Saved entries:
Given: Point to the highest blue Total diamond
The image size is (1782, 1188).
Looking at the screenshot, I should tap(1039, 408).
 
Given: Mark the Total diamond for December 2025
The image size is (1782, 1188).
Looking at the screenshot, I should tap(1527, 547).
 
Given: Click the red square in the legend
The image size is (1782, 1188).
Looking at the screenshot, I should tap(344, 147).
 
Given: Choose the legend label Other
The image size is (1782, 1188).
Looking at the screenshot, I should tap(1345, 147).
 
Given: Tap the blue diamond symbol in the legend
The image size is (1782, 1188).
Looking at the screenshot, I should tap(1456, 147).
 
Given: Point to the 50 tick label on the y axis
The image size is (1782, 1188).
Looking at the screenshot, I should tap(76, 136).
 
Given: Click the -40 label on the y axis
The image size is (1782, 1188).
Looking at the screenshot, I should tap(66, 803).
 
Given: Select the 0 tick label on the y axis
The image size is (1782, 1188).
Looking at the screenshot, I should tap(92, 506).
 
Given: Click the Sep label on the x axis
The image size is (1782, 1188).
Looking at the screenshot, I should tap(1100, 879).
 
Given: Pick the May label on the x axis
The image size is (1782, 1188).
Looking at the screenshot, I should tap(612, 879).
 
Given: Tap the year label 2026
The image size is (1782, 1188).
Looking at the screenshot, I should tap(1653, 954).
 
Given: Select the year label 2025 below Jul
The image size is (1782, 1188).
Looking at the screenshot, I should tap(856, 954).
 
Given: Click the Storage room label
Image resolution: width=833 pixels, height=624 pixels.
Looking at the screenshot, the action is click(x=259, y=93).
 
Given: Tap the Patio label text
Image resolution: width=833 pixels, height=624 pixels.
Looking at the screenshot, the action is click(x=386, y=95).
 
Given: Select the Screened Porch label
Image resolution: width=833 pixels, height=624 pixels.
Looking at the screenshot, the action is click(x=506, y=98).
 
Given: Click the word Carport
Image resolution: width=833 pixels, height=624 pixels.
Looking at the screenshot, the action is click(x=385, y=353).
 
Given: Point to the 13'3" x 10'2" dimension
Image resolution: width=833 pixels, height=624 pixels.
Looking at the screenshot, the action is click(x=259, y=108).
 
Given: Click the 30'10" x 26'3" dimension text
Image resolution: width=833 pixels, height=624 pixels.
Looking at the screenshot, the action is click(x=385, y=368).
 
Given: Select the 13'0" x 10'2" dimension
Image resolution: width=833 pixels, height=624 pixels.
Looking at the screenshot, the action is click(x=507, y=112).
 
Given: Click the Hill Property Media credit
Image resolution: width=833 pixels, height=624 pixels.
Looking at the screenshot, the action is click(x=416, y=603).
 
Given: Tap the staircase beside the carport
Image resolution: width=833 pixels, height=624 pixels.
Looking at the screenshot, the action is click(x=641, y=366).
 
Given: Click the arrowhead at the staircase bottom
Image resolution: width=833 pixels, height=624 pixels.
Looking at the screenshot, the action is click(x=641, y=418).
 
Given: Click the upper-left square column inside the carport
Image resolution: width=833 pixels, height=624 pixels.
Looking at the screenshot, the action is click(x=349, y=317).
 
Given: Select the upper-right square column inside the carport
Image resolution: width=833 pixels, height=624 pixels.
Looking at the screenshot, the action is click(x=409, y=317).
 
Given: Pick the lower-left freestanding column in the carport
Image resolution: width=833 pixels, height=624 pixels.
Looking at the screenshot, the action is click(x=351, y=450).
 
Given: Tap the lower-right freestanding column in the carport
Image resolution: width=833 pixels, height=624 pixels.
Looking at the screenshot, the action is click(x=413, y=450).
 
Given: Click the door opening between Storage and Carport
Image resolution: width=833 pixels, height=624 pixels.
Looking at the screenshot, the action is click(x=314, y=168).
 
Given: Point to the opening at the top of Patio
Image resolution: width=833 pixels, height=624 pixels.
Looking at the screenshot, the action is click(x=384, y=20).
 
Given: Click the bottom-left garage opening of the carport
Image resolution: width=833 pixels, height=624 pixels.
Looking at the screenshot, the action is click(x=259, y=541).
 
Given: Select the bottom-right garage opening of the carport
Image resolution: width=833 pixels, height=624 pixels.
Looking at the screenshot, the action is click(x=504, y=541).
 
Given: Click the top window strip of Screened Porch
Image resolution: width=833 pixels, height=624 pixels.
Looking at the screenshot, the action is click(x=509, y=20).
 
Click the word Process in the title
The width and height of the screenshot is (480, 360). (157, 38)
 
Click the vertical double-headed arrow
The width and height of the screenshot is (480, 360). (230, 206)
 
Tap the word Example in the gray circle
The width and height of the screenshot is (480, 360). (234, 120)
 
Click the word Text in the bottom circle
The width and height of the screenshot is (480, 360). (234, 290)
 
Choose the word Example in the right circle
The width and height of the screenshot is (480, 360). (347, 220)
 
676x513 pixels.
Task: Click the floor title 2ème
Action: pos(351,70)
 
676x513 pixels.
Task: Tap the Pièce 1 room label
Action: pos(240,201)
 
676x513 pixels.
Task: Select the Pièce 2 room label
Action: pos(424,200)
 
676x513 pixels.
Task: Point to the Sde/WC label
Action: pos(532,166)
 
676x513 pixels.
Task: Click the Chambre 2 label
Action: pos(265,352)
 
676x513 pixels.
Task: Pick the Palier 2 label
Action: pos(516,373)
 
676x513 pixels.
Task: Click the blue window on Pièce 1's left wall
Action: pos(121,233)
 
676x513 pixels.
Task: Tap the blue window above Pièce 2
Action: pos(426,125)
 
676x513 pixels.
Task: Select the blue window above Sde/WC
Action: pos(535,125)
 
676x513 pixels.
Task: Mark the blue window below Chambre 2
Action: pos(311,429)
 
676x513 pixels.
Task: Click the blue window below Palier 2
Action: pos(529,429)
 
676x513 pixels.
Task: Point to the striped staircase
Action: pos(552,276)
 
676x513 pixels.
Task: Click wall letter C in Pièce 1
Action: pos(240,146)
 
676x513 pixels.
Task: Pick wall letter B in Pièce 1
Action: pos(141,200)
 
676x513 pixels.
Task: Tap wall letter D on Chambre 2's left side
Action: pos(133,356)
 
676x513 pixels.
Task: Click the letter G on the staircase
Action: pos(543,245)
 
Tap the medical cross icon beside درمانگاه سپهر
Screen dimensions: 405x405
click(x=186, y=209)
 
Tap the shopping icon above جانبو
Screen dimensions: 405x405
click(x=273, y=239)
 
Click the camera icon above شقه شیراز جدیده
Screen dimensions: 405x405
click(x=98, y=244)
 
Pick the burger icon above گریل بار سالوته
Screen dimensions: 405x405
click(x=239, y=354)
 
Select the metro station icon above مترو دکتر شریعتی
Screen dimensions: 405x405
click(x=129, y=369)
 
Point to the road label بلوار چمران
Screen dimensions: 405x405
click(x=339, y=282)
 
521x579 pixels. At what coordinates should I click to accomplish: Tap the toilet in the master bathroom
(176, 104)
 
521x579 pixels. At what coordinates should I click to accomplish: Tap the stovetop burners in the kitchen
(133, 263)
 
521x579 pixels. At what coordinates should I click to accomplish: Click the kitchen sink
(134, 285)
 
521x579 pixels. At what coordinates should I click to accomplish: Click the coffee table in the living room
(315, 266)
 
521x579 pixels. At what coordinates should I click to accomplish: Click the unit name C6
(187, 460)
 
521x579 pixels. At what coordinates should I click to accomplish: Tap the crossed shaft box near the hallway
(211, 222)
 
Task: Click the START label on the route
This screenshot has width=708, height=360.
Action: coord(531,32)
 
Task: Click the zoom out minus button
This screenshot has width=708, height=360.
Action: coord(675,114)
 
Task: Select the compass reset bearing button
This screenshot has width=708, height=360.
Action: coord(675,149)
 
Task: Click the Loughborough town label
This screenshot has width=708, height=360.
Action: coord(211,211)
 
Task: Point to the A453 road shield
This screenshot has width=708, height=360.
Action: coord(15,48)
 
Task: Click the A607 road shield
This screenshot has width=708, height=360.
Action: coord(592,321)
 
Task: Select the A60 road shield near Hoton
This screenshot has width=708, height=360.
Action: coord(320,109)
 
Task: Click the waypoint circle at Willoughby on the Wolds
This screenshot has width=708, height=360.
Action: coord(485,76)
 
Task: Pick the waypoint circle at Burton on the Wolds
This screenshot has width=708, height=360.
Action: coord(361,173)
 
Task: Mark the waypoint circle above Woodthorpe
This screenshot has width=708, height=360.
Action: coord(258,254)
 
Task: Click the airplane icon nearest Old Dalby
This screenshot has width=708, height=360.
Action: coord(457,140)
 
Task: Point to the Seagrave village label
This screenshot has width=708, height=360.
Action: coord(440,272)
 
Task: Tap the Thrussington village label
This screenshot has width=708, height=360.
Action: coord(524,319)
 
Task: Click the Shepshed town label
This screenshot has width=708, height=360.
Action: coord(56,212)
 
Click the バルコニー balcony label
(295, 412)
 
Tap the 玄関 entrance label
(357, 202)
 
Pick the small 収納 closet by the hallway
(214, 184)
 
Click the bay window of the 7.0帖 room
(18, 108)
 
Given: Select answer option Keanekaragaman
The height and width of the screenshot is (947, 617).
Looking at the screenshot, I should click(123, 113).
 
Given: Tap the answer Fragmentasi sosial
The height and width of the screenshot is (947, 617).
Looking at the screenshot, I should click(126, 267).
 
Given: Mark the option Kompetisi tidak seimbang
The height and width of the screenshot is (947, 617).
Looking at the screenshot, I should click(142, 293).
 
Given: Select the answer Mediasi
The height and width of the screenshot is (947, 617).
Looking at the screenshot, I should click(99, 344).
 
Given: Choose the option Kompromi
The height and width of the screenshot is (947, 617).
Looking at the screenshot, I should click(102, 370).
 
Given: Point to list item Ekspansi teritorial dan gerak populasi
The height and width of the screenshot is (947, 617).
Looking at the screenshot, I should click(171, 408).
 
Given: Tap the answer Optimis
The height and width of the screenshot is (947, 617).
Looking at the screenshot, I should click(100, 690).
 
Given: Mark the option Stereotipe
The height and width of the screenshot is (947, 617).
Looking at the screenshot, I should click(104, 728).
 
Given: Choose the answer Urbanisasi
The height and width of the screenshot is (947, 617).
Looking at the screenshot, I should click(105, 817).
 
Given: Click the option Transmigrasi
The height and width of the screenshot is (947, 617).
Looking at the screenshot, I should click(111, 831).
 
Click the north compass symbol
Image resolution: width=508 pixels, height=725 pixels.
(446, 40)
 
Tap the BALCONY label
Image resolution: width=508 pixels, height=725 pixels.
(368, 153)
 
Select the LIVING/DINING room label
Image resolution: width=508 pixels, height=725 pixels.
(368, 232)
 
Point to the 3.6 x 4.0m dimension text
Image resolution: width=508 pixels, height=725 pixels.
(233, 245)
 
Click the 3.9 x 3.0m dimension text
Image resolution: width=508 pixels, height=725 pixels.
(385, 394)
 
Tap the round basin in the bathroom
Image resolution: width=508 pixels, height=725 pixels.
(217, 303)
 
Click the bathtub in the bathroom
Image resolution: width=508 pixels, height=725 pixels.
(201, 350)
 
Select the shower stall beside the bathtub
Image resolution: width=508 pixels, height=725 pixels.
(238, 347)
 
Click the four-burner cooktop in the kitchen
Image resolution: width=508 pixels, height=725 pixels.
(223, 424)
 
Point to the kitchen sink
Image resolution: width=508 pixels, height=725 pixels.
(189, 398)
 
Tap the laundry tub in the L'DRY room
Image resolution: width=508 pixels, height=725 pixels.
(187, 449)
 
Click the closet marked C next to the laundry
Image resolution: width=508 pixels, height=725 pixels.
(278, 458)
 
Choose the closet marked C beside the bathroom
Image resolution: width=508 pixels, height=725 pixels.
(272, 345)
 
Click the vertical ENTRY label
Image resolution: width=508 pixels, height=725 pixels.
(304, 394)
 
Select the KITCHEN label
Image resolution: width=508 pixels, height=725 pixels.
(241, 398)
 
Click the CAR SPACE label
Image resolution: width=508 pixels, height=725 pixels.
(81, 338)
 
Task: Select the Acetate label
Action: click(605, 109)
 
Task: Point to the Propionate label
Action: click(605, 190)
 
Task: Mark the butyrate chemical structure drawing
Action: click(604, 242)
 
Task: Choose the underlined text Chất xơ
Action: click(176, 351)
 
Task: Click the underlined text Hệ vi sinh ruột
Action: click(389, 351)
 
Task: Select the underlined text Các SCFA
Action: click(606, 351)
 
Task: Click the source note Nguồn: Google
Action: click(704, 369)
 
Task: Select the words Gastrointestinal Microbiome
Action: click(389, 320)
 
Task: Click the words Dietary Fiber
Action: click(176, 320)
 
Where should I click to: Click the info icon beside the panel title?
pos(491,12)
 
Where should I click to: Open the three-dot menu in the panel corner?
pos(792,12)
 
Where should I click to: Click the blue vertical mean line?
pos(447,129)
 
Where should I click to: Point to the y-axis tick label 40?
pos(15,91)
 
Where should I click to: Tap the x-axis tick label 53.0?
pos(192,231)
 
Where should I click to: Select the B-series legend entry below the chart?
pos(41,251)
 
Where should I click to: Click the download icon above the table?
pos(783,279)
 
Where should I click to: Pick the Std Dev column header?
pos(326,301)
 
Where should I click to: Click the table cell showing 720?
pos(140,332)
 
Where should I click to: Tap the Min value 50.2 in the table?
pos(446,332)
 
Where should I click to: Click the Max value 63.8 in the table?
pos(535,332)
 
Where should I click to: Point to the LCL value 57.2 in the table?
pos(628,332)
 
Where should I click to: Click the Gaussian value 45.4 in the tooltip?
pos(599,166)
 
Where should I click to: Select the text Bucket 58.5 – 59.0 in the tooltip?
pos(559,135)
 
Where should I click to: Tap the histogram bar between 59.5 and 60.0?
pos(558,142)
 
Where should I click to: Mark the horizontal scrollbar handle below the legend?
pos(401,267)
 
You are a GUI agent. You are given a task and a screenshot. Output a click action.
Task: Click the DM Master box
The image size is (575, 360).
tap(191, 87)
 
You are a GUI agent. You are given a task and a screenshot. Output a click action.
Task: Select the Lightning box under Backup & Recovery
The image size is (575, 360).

> _Exercise details_
Copy out verbatim everything from the line containing "Task: Select the compass reset bearing button" down to the line containing "Action: coord(258,254)", including both of those lines.

> _Problem solution_
Task: Select the compass reset bearing button
This screenshot has width=708, height=360.
Action: coord(675,149)
 
Task: Click the Loughborough town label
This screenshot has width=708, height=360.
Action: coord(211,211)
 
Task: Point to the A453 road shield
This screenshot has width=708, height=360.
Action: coord(15,48)
 
Task: Click the A607 road shield
This screenshot has width=708, height=360.
Action: coord(592,321)
 
Task: Select the A60 road shield near Hoton
This screenshot has width=708, height=360.
Action: coord(320,109)
 
Task: Click the waypoint circle at Willoughby on the Wolds
This screenshot has width=708, height=360.
Action: coord(485,76)
 
Task: Pick the waypoint circle at Burton on the Wolds
This screenshot has width=708, height=360.
Action: coord(361,173)
 
Task: Mark the waypoint circle above Woodthorpe
This screenshot has width=708, height=360.
Action: coord(258,254)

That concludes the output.